Established as The Skamokawa Eagle in 1891
To The Eagle:
Wahkiakum County should permit the legal cultivation of marijuana and do so without further delay. Clearly, interest groups – including law enforcement and teen health advocates – favor a permanent ban, though it is unclear how that outcome would lower teen exposure to marijuana given that it will be grown elsewhere in the state and sold legally to adults.
Two elements of the current debate concern me. First, opponents of cultivation are offering a one-sided analysis of the costs to our community. They say law enforcement would need to be bolstered, yet no explanation of why that is true is given, nor have they accounted for the cost savings they might expect once possession and use of marijuana is decriminalized. During my term as mayor, I was called to testify in a vandalism trial in which a minor teen was sent to juvenile jail based partly on a prosecution case that highlighted the fact that the accused once went by the Facebook name “Hookah Girl.” That case alone cost taxpayers tens of thousands of dollars.
Legalization will reduce costs at the courthouse, cut the number of people incarcerated in our local jail and put marijuana on the level of alcohol in terms of the law. That is why voters in WA chose legalization. Does the new (taxpayer-funded) brewery at the marina increase law enforcement costs? I suspect not, and I question whether a few marijuana farms would do so either.
My second concern is economic. As Wahkiakum County delays its decision, other counties are moving ahead with legal cultivation. They, not us, will gain the first mover advantage, enjoy faster growth and build greater market share relative to their competitors.

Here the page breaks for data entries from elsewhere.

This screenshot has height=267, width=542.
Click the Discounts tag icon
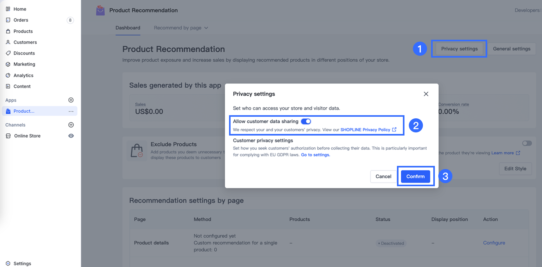[8, 53]
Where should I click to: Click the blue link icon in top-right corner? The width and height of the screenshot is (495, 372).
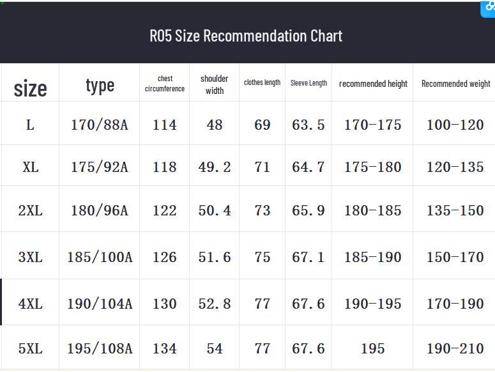[489, 8]
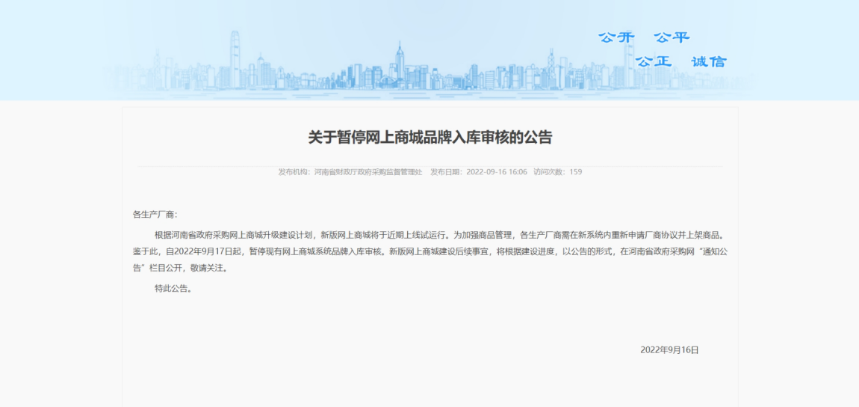859x407 pixels.
Task: Click the publisher 河南省财政厅政府采购监督管理处
Action: 368,172
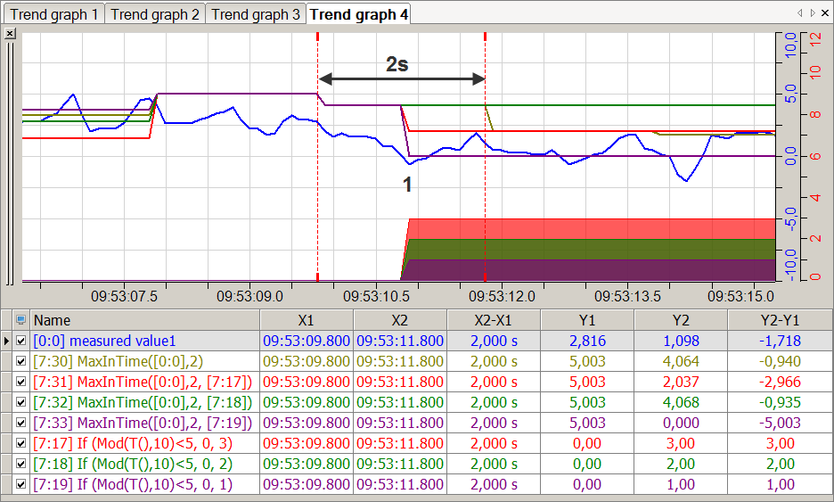Select the [7:31] MaxInTime signal row
The height and width of the screenshot is (502, 834).
[x=143, y=382]
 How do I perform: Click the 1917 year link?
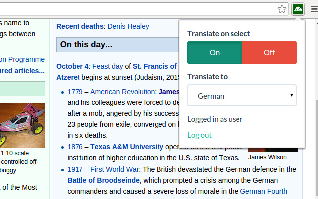[x=75, y=169]
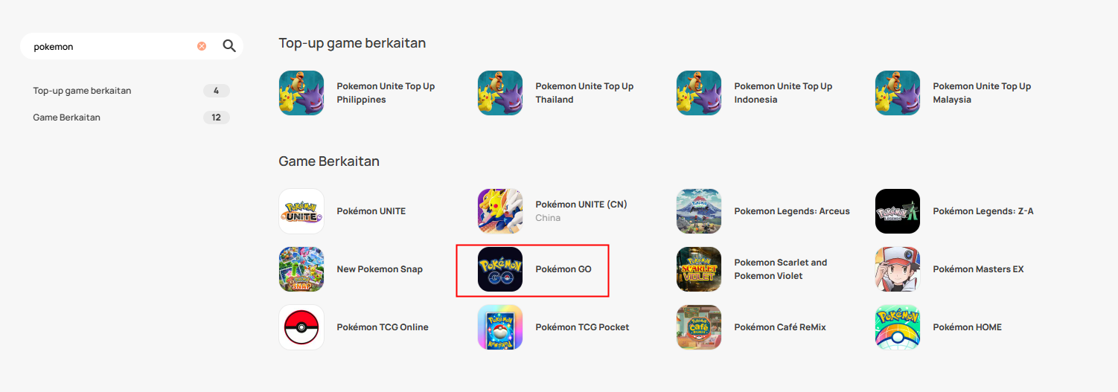
Task: Open the Pokémon Masters EX trainer icon
Action: coord(898,269)
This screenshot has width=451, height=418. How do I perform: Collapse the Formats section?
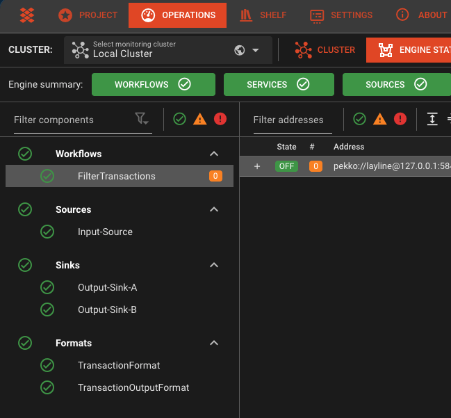[214, 343]

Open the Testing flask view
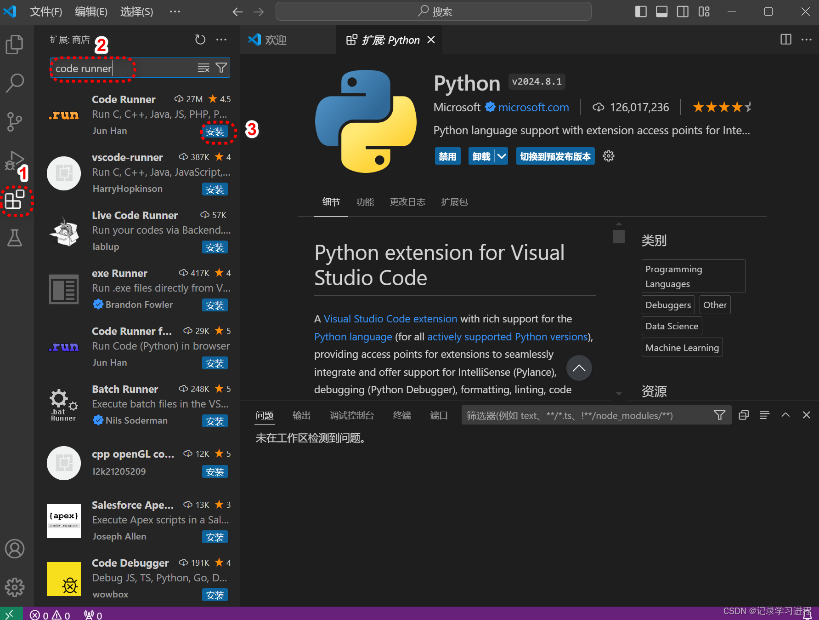click(x=14, y=238)
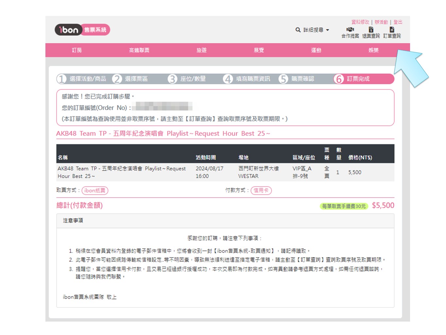The image size is (446, 335).
Task: Click the ibon紙票 pickup tag
Action: point(95,190)
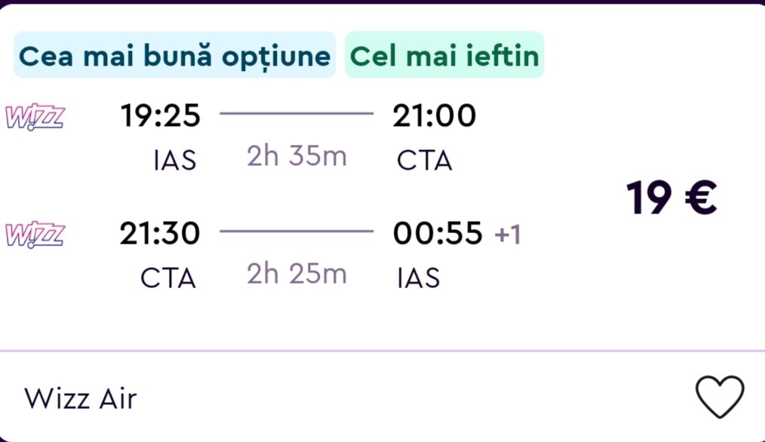
Task: Click the 21:30 return departure time
Action: point(160,235)
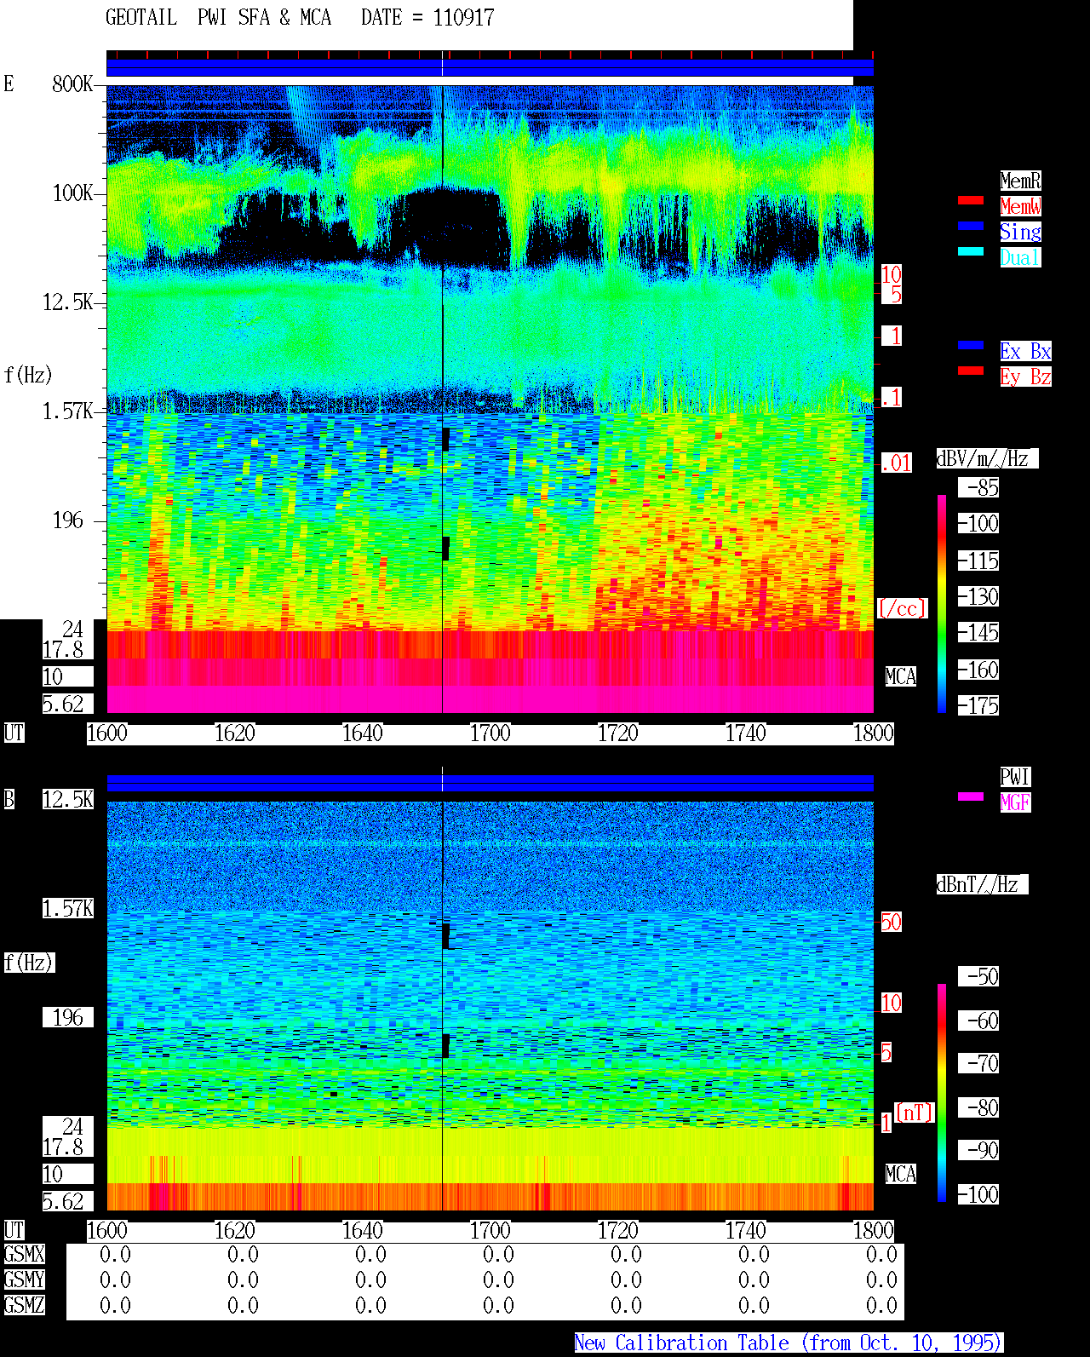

If we delay for too long, enough farming will occur elsewhere that growing marijuana won’t be the opportunity that it is today. We will have missed the boat.
Let’s not live under false illusions. Marijuana use in our county -- at our schools and in our homes -- is probably on par with (if not higher than) in the average West Coast city. Seattle and Portland are not filled with stoned out zombies, nor would Wahkiakum be after marijuana is cultivated locally.
A committee is not the answer. The county should get out of the way of legal commerce and allow farmers to move ahead with their plans. We need small, smart government. It is time for our three elected commissioners to show their commitment to that ideal.